(Stored data)
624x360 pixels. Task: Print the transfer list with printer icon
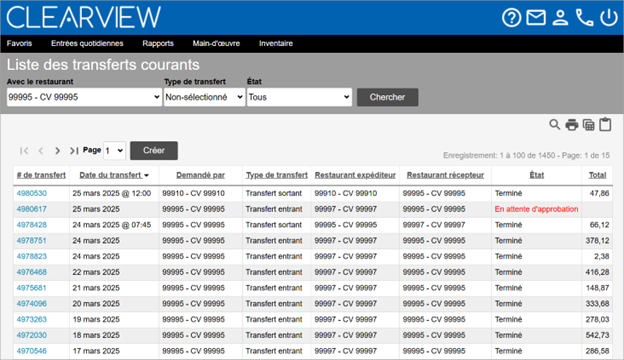click(x=572, y=125)
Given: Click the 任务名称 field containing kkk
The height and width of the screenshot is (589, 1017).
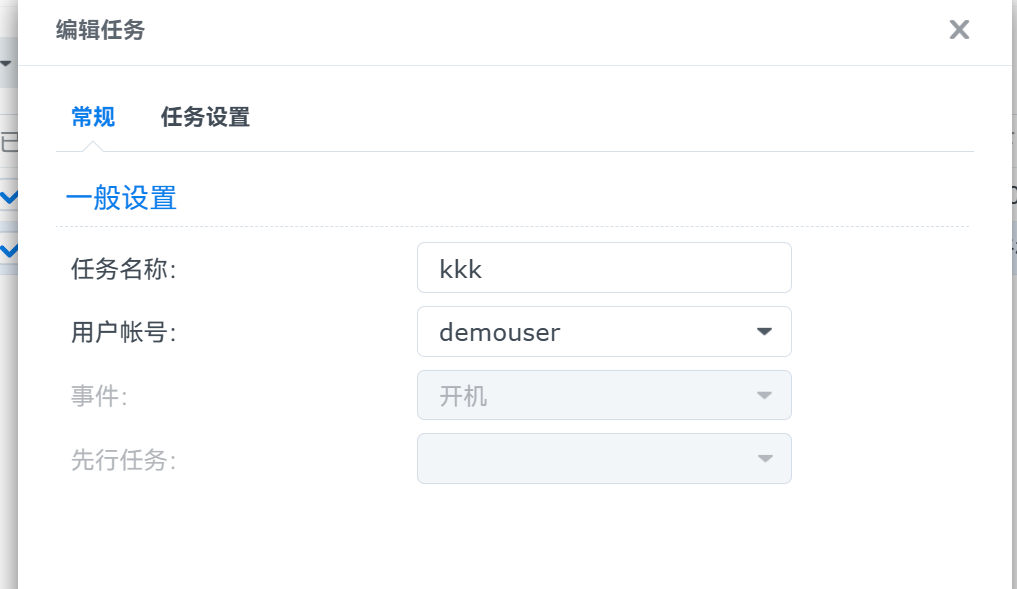Looking at the screenshot, I should [603, 268].
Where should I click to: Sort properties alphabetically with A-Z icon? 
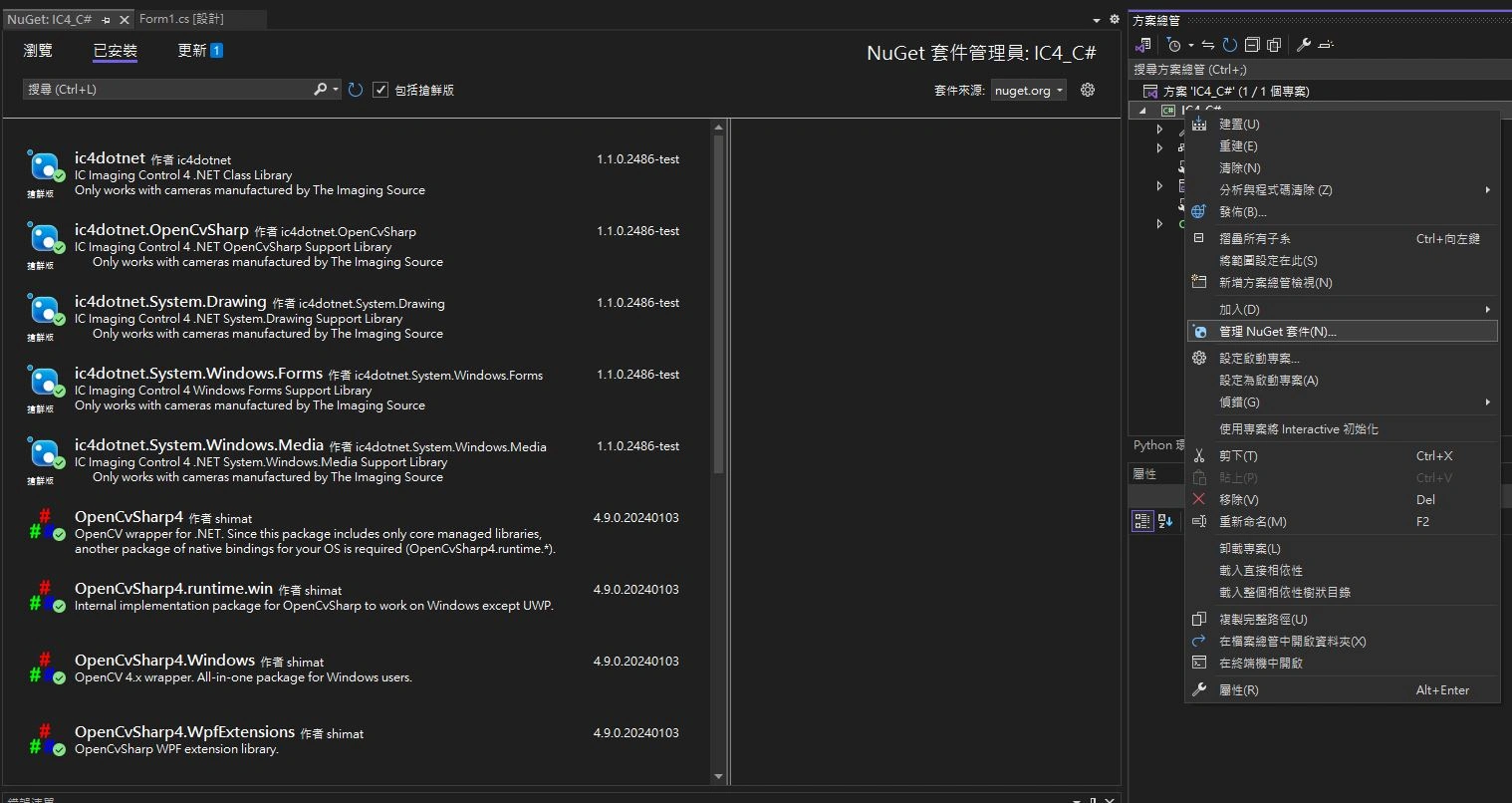[1165, 521]
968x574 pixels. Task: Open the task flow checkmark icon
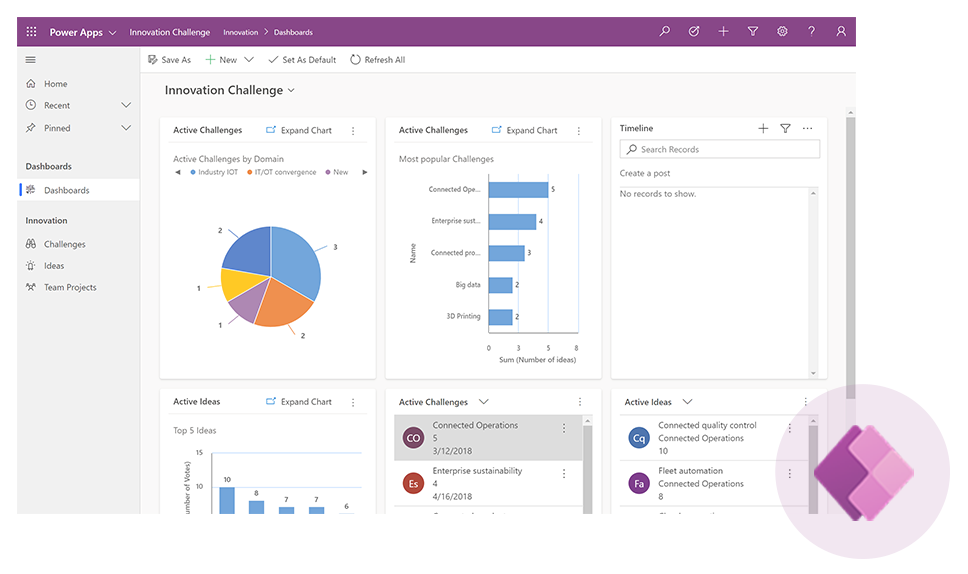click(694, 32)
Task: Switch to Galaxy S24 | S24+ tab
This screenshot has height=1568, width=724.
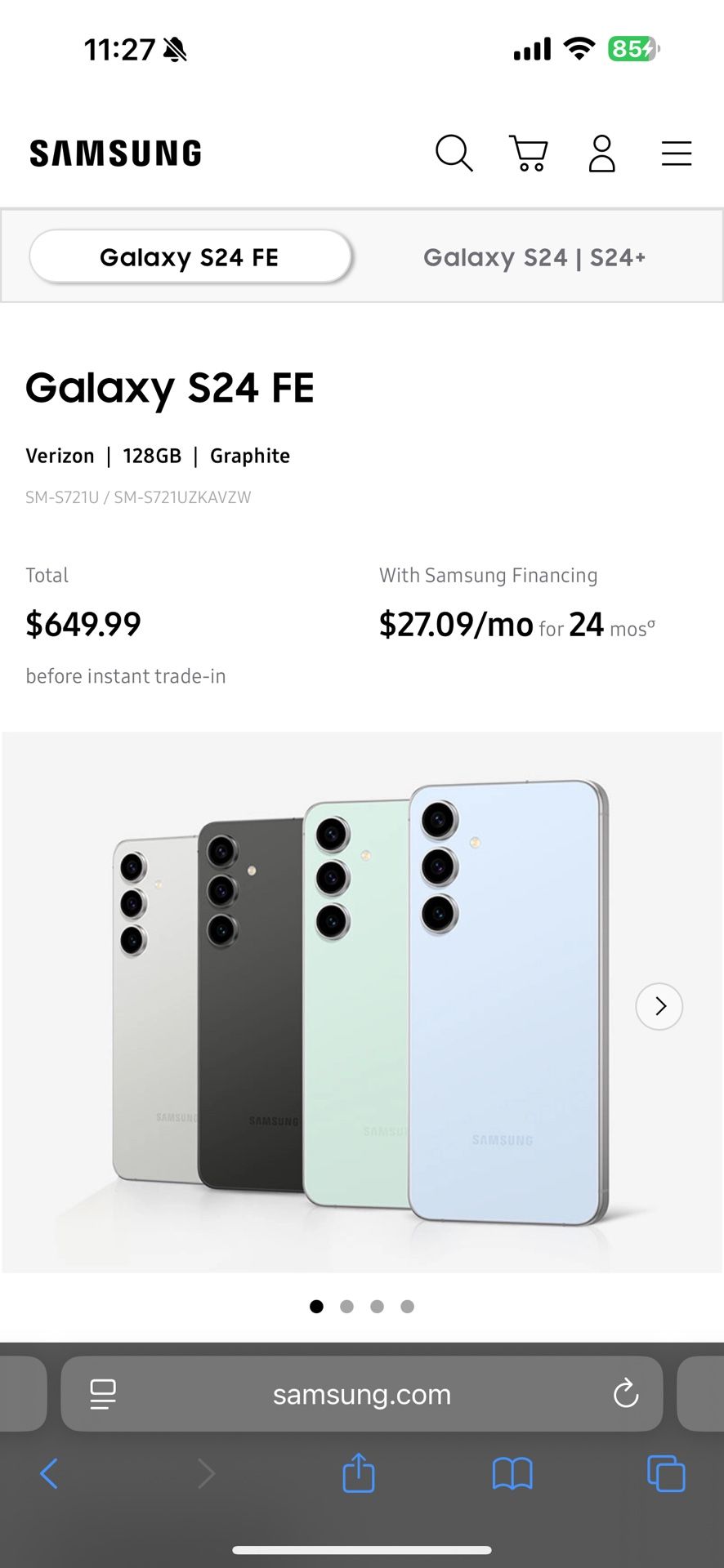Action: (x=534, y=257)
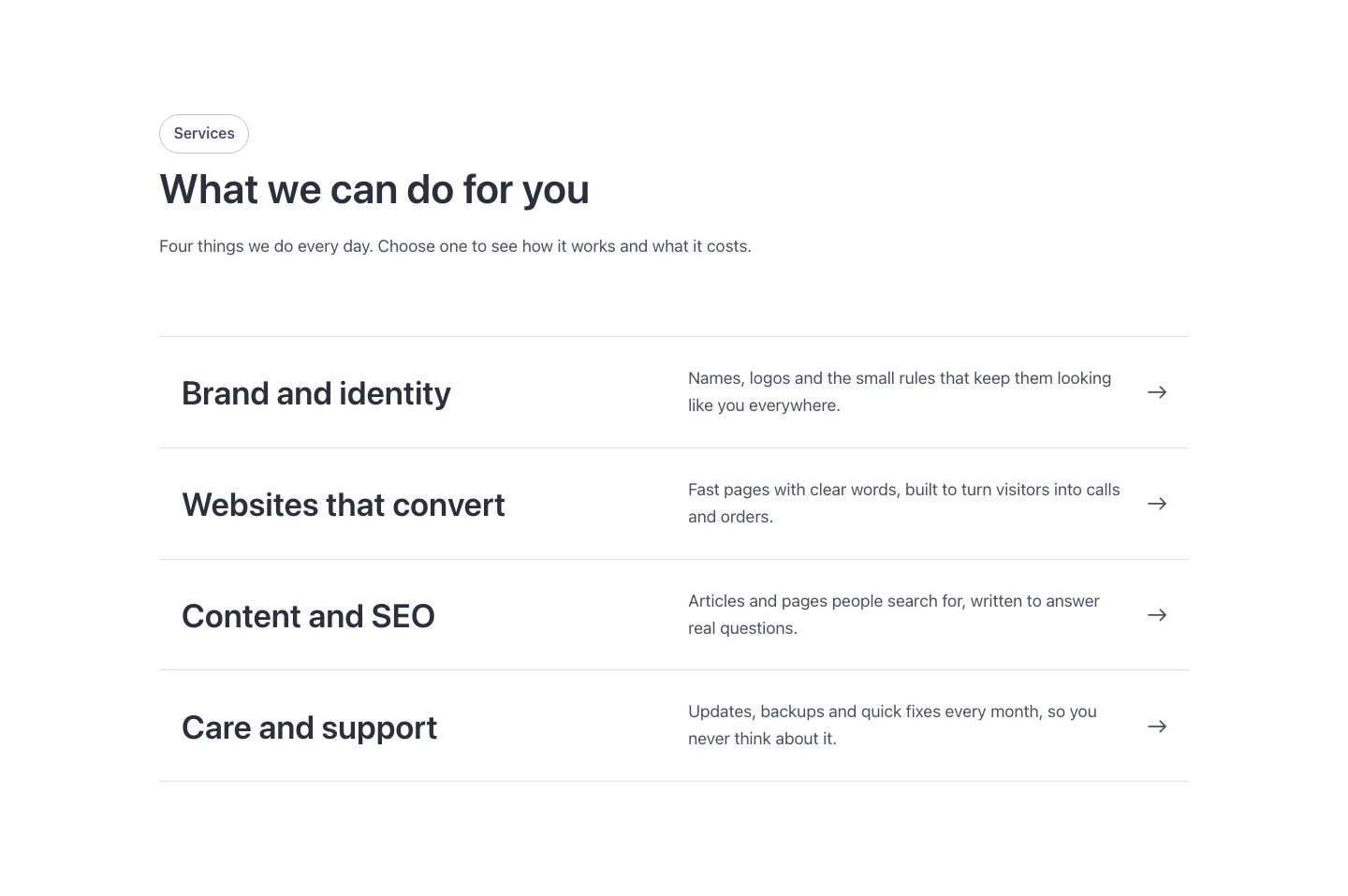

What the exercise asks >> Output the line that contains "Given: Click the 任务名称 field containing kkk" and every line after it to the end of the records, word for word, leaving out the pictures.

Written solution >>
Given: Click the 任务名称 field containing kkk
The height and width of the screenshot is (589, 1017).
Looking at the screenshot, I should [603, 268].
Where should I click to: Sort properties alphabetically with A-Z icon? 
[1165, 521]
968x574 pixels. Task: Open the task flow checkmark icon
click(694, 32)
Task: Switch to Galaxy S24 | S24+ tab
This screenshot has height=1568, width=724.
Action: (x=534, y=257)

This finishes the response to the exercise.